= Directions =
Edit everything from the line containing "Task: Click the back arrow icon" down to the line containing "click(x=828, y=148)" so that "Viewport" becomes "Display", and keep the rest of those lines unchanged.

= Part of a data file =
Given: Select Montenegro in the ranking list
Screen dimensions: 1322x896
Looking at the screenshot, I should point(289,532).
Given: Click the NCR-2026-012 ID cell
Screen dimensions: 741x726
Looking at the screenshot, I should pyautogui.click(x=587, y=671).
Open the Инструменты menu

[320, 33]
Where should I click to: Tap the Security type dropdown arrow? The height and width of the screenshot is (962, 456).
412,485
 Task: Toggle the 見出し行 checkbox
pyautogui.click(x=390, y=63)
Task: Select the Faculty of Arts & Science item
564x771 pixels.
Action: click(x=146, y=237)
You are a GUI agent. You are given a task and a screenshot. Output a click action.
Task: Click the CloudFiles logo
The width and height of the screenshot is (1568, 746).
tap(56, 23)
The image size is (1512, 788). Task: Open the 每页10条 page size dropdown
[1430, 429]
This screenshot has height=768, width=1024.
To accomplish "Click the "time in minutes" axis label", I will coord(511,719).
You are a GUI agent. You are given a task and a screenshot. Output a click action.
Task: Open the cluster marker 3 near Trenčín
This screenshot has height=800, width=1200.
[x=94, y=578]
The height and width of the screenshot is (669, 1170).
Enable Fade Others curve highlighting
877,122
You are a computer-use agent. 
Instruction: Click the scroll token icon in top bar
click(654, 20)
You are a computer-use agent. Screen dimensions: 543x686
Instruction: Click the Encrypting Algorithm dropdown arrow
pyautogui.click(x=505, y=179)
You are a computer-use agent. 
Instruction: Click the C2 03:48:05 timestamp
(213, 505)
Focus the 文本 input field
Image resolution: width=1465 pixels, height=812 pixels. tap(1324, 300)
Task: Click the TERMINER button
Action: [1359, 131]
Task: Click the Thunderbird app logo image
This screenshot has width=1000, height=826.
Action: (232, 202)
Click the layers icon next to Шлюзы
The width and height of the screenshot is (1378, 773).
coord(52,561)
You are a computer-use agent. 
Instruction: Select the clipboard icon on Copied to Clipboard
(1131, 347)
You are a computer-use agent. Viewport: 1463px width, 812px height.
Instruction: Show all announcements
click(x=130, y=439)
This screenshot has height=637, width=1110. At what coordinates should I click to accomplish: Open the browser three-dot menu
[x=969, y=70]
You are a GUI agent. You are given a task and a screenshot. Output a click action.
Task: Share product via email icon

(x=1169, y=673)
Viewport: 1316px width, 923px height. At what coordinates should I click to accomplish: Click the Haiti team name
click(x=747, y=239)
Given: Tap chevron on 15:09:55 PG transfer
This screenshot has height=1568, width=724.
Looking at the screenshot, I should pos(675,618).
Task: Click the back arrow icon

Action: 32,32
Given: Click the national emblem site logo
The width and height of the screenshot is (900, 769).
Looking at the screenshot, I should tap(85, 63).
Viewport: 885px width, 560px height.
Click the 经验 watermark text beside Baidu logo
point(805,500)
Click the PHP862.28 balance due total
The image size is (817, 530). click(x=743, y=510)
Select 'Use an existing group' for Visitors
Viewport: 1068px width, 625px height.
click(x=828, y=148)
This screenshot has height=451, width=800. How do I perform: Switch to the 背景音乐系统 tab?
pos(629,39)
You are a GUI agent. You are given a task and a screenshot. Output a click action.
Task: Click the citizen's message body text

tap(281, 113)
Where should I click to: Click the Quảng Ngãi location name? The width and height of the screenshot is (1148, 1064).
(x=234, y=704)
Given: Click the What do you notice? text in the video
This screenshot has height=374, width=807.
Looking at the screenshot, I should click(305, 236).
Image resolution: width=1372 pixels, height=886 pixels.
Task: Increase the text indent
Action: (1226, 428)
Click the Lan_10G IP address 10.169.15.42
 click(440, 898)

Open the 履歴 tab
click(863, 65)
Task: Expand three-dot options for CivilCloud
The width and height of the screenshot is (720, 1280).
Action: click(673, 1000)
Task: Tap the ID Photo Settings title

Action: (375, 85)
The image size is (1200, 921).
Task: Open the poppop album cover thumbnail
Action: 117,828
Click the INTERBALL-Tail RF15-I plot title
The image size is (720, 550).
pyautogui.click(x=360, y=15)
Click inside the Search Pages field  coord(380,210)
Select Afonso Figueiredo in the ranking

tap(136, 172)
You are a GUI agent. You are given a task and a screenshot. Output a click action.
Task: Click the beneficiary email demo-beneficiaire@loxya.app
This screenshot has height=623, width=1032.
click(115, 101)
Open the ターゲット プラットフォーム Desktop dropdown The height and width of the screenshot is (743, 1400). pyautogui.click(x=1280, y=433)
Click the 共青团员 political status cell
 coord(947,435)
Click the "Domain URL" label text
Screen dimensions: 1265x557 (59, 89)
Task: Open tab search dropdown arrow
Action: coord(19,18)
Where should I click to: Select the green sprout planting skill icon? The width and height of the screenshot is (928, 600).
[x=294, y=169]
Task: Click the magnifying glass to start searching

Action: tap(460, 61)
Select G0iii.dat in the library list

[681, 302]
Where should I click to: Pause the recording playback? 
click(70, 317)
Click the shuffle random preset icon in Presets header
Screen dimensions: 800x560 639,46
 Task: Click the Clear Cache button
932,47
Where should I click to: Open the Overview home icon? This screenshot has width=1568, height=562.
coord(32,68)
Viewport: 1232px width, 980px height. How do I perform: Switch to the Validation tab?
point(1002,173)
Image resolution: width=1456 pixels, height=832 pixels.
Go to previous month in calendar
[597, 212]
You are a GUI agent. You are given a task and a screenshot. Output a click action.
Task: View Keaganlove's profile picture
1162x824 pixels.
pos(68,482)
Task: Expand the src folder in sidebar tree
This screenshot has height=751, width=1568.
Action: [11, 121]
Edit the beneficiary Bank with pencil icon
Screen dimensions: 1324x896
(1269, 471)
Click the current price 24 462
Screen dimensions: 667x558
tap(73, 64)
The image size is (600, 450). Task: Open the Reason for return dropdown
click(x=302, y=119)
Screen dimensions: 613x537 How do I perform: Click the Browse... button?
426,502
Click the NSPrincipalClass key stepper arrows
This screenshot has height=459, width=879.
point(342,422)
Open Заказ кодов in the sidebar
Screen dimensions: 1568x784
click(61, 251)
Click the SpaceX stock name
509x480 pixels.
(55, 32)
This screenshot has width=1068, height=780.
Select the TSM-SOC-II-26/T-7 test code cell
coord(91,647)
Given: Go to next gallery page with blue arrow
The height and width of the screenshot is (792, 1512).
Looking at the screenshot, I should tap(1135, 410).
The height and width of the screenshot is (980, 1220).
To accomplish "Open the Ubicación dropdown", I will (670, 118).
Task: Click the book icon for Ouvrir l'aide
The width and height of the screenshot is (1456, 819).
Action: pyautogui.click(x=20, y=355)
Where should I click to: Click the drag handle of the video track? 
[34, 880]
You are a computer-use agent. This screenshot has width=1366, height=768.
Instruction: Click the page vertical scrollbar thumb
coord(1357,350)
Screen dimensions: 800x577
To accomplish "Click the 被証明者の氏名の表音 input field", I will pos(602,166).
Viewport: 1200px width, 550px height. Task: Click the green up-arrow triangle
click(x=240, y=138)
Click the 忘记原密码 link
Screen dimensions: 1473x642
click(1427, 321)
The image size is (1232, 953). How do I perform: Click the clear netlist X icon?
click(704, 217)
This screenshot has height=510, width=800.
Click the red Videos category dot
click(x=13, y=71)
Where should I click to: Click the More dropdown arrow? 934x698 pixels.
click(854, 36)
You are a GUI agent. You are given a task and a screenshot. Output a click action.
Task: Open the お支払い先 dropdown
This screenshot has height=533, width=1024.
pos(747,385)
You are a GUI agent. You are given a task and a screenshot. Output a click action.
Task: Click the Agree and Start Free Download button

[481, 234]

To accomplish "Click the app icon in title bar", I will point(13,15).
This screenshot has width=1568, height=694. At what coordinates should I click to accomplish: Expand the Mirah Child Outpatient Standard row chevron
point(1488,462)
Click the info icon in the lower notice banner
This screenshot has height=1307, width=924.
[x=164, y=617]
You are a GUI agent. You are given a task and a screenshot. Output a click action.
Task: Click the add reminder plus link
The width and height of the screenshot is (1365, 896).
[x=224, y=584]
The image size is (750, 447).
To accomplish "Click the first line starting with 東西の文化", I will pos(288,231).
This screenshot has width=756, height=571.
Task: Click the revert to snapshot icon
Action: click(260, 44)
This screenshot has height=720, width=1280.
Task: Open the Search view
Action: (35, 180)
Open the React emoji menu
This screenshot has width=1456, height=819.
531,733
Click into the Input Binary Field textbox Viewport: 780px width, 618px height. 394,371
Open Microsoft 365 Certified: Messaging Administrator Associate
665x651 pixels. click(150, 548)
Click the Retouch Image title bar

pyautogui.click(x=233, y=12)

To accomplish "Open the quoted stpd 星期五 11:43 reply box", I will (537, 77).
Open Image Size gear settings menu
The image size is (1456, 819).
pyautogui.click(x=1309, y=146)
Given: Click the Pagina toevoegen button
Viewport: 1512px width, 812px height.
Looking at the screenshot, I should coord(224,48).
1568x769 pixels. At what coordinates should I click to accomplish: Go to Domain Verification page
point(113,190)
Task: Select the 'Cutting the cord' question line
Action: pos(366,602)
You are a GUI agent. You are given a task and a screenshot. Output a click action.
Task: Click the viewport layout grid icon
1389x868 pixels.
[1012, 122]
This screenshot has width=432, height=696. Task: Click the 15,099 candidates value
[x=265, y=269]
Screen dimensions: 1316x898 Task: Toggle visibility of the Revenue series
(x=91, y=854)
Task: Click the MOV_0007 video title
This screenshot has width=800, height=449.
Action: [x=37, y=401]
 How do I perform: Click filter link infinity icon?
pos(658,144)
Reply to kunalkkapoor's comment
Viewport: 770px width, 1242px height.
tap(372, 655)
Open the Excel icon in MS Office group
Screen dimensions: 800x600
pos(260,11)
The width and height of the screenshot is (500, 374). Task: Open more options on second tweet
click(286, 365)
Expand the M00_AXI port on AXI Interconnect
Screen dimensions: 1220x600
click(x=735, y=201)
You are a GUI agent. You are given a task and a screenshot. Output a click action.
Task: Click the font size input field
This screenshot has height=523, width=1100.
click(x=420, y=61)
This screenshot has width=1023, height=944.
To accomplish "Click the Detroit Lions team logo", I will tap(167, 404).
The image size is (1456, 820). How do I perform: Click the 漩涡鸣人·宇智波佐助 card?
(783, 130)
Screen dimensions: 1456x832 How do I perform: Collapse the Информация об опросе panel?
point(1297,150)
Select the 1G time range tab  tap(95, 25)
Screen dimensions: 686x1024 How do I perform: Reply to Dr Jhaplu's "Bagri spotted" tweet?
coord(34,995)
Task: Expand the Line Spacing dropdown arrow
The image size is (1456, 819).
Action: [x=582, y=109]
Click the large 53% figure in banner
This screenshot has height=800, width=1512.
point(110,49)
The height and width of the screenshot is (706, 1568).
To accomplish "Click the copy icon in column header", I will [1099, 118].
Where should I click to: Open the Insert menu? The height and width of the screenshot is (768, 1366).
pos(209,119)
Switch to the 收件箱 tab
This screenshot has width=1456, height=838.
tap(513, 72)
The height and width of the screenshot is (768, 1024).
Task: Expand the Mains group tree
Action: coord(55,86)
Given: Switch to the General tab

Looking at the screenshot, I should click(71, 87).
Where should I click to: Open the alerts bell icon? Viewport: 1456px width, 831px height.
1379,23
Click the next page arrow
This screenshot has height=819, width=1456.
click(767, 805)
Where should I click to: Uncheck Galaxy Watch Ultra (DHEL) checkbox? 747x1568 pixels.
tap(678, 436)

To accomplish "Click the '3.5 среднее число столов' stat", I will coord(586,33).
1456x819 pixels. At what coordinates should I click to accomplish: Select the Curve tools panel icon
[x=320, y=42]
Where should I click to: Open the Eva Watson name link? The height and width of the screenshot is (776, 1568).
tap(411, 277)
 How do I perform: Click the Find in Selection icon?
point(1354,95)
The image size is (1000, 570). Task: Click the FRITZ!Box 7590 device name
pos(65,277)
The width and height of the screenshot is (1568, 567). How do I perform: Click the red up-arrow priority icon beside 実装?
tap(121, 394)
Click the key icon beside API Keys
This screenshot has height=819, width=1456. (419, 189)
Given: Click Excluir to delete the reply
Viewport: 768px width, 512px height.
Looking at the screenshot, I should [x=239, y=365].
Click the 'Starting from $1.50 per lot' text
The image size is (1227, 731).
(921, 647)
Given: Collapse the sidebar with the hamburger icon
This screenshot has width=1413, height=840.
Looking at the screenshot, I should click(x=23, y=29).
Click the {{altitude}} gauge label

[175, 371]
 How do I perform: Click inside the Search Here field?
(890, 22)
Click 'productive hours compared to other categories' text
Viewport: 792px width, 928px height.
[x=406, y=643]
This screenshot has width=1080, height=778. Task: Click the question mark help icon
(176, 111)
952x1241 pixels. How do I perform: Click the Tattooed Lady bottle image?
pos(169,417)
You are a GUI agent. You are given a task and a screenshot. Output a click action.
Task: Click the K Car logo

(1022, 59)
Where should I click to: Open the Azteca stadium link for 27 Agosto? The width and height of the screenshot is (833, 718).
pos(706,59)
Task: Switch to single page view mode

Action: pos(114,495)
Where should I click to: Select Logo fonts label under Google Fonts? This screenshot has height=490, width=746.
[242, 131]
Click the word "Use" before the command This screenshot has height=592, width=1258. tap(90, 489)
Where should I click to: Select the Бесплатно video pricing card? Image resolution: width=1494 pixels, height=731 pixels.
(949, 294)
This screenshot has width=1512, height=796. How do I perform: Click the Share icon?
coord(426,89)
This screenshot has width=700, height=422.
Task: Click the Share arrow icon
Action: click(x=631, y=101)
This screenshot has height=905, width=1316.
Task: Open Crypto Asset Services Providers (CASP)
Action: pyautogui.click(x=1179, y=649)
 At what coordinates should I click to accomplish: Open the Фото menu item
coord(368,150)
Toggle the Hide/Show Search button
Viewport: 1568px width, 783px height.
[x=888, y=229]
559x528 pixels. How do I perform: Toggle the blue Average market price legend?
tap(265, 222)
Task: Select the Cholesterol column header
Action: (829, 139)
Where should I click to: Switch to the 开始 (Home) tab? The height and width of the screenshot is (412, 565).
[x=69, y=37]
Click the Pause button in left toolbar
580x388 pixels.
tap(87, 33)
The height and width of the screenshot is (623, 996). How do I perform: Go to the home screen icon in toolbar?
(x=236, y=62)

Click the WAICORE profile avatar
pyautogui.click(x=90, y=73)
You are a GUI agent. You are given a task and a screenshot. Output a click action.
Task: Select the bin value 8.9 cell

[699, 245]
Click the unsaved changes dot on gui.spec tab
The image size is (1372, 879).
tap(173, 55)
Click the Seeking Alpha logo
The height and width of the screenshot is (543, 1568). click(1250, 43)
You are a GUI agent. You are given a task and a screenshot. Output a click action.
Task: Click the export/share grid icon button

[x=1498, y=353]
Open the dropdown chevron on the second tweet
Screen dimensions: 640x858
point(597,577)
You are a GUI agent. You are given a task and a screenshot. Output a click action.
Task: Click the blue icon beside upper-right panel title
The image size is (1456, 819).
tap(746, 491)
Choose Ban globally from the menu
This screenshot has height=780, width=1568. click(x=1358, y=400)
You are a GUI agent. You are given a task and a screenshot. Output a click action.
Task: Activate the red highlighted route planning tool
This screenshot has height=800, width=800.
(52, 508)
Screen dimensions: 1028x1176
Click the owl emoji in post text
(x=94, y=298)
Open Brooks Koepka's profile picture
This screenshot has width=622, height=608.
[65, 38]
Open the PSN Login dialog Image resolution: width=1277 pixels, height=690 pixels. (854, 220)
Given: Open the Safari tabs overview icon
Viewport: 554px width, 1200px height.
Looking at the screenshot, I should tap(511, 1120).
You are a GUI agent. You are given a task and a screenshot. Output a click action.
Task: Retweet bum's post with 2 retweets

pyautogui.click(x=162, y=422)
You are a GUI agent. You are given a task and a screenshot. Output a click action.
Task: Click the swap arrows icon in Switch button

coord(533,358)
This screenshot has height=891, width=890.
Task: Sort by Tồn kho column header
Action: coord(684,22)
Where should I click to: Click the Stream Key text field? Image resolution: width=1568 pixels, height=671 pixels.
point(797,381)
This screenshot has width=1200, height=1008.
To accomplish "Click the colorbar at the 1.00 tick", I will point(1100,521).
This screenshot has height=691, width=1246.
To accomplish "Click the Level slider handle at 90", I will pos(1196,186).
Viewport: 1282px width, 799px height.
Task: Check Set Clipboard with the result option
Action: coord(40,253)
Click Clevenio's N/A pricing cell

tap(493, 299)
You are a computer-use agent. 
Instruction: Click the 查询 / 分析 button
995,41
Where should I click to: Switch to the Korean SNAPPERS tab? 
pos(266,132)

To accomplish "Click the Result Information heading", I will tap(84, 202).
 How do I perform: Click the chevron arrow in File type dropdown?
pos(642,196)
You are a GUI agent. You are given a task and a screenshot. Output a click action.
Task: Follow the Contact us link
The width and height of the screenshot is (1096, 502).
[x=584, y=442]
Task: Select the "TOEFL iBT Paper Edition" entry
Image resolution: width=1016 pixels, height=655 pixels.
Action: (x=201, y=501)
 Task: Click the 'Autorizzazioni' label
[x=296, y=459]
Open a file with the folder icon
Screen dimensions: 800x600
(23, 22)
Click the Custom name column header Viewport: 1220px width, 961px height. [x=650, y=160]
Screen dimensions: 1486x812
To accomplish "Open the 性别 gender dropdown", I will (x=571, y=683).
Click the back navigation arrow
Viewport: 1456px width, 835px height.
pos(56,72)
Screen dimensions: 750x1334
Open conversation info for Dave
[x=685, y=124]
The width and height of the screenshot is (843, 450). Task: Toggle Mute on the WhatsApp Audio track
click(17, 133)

= Written answer =
Task: Click the back arrow icon

Action: 32,32
Given: Click the national emblem site logo
The width and height of the screenshot is (900, 769).
Looking at the screenshot, I should tap(85, 63).
Display: 885px width, 560px height.
Click the 经验 watermark text beside Baidu logo
point(805,500)
Click the PHP862.28 balance due total
The image size is (817, 530). click(x=743, y=510)
Select 'Use an existing group' for Visitors
Display: 1068px width, 625px height.
click(x=828, y=148)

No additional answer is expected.